Starting at the beginning of the rows below and ending at the line that contains "coord(541,38)", render each line as a Markdown table with the columns Line No. and Text. Skip blank lines and leave the pictures out.

# [DATA]

━━━━━━━━

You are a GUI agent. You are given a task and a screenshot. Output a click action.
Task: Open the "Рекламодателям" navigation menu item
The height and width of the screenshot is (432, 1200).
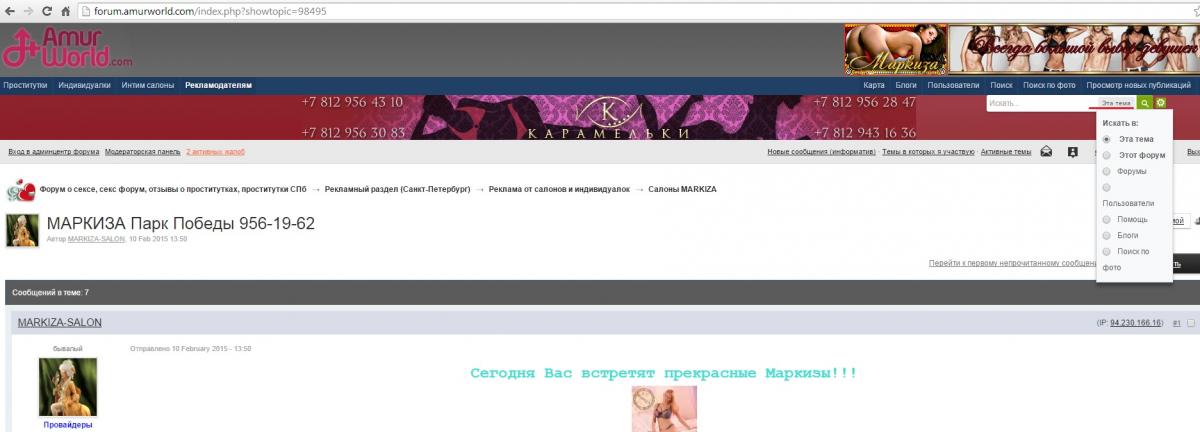pos(218,85)
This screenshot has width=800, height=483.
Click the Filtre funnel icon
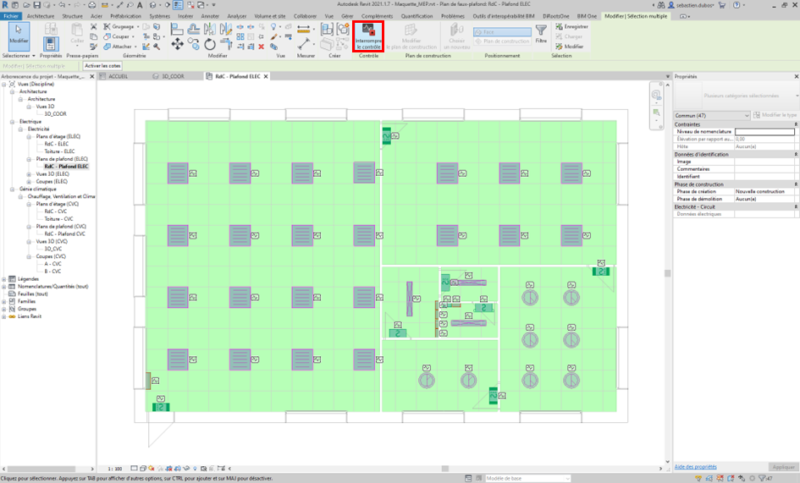coord(541,38)
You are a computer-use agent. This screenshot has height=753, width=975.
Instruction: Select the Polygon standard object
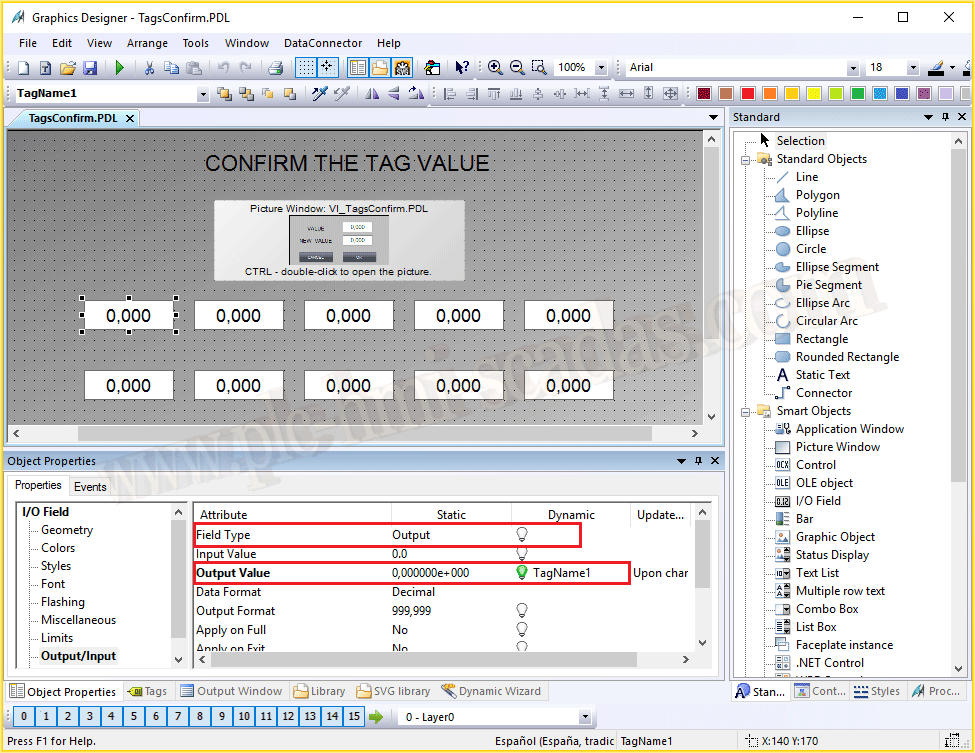[817, 195]
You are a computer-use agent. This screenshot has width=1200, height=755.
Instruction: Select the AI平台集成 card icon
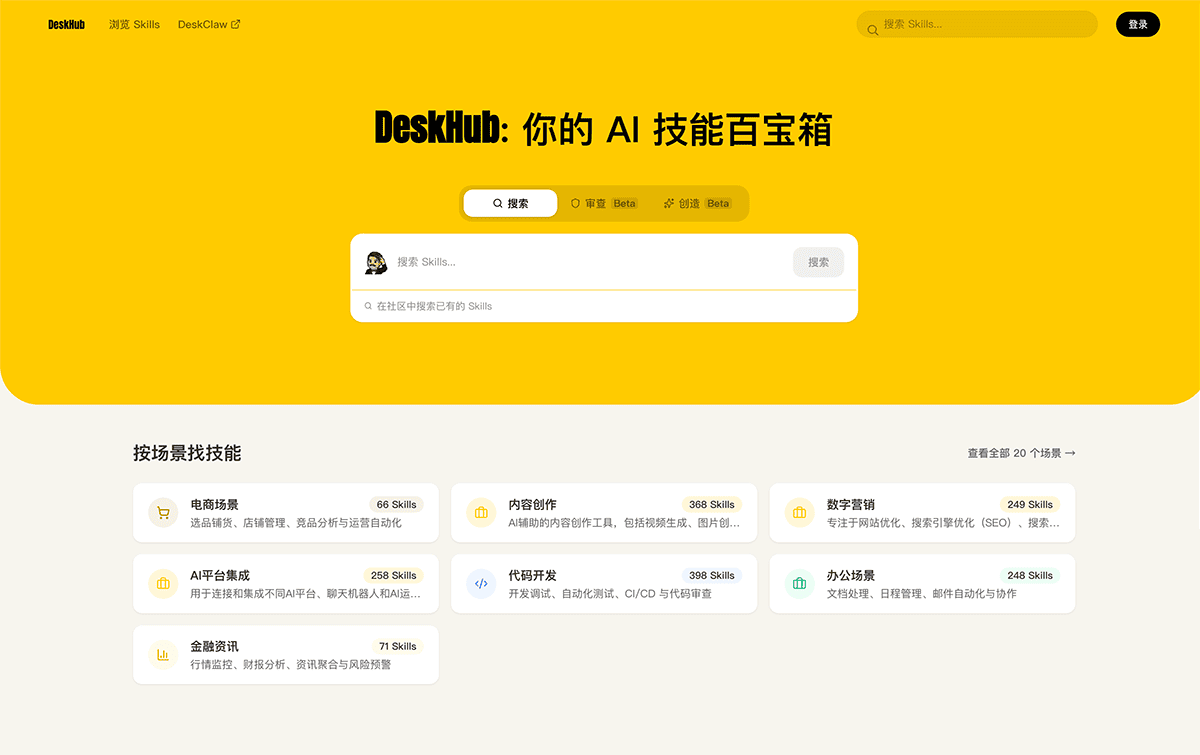(163, 583)
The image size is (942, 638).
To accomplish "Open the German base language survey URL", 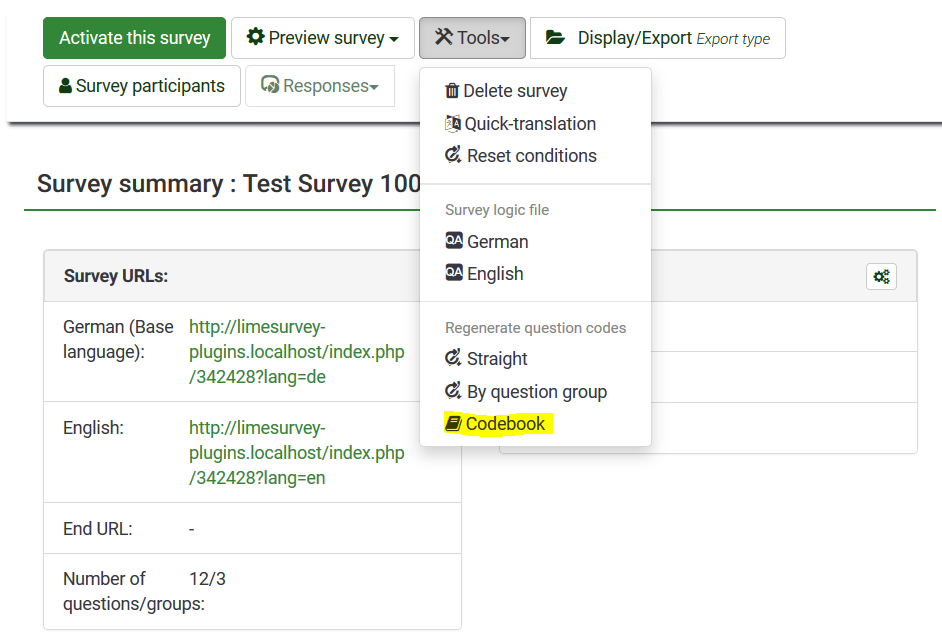I will tap(296, 352).
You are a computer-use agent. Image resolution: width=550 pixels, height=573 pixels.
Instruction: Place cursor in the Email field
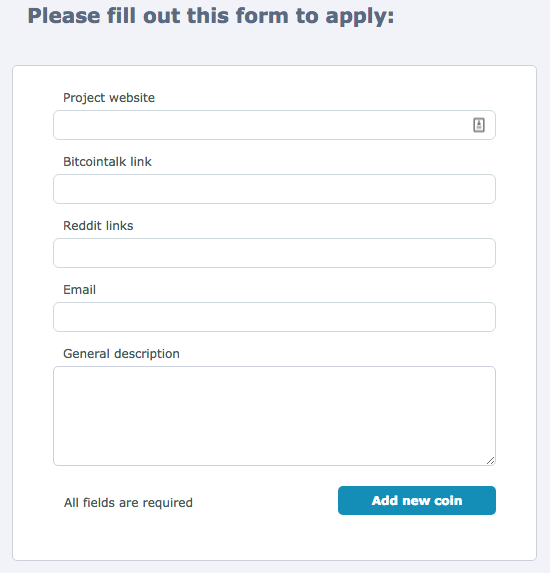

━━━━━━━━

# [SOLVED EXERCISE]
| Line No. | Text |
|---|---|
| 1 | You are a GUI agent. You are given a task and a screenshot. Output a click action. |
| 2 | Task: Open the "Рекламодателям" navigation menu item |
| 3 | The height and width of the screenshot is (432, 1200). |
| 4 | pos(218,85) |
| 5 | This screenshot has width=800, height=483. |
| 6 | Click the Filtre funnel icon |
| 7 | coord(541,38) |